Lorin Ashton — also known as Bassnectar — is one of the biggest names in the American electronic dance music movement. Producing a signature brand of dubstep that samples everything from hip-hop to heavy metal, Ashton has been releasing music under the name Bassnectar since 2001. In addition, he has been touring consistently since 2005, and throughout his career he has gradually gained a reputation as one of the most skilled artists of the electronic genre in terms of live performance. Unlike many other electronic artists who employ a “push play” method of live performance that involves very little effort on their part, Ashton instead mixes tracks on the spot. This approach ensures that Bassnectar shows are both extremely energetic and very distinct from each other.

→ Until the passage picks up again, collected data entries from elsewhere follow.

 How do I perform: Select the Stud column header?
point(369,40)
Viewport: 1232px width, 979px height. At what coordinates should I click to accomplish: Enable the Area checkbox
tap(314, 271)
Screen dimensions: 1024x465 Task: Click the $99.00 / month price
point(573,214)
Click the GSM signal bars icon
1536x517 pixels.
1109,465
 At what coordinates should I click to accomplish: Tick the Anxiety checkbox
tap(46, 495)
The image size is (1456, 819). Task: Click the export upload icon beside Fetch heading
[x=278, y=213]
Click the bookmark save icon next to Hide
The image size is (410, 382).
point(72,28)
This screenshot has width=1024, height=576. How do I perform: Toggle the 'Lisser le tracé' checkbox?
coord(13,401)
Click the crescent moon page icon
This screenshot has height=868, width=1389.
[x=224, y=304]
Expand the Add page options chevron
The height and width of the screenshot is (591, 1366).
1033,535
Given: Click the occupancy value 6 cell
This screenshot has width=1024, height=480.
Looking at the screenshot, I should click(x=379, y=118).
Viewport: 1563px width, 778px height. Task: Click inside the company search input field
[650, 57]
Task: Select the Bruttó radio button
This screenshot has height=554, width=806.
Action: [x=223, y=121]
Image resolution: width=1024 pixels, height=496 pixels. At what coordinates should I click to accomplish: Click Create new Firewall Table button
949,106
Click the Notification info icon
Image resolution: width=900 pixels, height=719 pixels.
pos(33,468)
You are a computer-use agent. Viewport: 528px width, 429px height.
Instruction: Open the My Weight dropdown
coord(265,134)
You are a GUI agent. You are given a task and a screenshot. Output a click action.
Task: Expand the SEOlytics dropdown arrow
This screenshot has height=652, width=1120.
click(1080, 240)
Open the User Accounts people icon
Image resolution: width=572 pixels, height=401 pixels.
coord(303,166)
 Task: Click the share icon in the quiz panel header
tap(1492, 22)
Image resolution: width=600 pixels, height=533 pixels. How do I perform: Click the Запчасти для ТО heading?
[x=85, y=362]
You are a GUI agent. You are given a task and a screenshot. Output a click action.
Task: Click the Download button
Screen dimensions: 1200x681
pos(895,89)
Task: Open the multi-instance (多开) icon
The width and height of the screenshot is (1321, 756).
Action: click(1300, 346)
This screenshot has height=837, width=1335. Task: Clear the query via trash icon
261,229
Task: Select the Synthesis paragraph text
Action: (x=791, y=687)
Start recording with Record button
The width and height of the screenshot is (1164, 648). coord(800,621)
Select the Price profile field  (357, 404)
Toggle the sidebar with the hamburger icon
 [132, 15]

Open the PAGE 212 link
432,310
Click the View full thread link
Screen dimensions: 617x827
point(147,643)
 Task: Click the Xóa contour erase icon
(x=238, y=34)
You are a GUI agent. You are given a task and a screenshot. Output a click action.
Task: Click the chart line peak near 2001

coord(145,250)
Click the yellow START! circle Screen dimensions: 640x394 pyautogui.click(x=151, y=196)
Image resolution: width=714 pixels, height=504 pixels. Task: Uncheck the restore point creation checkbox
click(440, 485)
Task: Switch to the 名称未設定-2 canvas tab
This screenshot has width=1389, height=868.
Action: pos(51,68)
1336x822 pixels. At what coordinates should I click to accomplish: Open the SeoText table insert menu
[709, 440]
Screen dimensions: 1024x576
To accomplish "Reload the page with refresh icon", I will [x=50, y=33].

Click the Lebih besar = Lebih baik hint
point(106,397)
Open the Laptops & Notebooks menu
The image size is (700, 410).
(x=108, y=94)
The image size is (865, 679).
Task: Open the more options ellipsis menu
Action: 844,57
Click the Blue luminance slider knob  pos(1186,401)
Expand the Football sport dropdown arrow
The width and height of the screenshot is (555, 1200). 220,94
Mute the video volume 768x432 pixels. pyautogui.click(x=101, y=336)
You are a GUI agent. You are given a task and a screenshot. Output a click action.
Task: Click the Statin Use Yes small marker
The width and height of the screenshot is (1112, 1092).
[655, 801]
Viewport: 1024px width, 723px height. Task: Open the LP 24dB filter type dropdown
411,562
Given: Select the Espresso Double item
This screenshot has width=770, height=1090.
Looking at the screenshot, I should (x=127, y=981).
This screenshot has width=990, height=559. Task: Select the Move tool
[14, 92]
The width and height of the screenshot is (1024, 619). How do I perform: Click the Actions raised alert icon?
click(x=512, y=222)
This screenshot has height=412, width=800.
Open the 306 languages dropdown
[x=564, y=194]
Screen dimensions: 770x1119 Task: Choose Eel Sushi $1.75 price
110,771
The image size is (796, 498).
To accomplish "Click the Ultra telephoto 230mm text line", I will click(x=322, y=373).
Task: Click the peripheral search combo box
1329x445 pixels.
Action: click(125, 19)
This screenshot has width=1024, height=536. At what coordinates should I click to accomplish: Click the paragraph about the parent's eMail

It’s not just his technical skill that makes the Bassnectar experience a memorable one, however. The sound system he employs is loud enough to make your entire body shake involuntarily, and the massive screen that towers behind him flashes incessantly with everything from abstract visuals to a series of clips from Disney’s Alice in Wonderland. A Bassnectar concert is a microcosm of what it’s like to live in the modern era: a constant and unrelenting sensory overload.

While sticking primarily to his impressive wealth of original material, Ashton also gave some other artists’ tunes — such as Kid Cudi’s modern classic “Day ‘n’ Nite” and Azealia Banks’s hit “212” — the Bassnectar treatment. It was pretty disorienting to hear the voice of Bruno Mars singing “Locked Out Of Heaven” over the heavy womps and hard-hitting drums, but everyone’s allowed a few mistakes.

Any kind of human gathering this large and spirited is a pretty beautiful thing. Ages ranged from the teens to the 30s, but that was no matter: Everyone was simply there to dance away and enjoy the music, without worrying about tomorrow. Approximately 20 minutes into his over-two-hour set, the music suddenly cut out and Ashton started walking off the stage. The puzzled crowd began to shout, bringing the long-haired virtuoso back toward the microphone. “It’s Monday night; don’t you guys have work and s*** tomorrow?”

A sold-out Stage AE uniformly responded in the negative, and the assault on the senses resumed.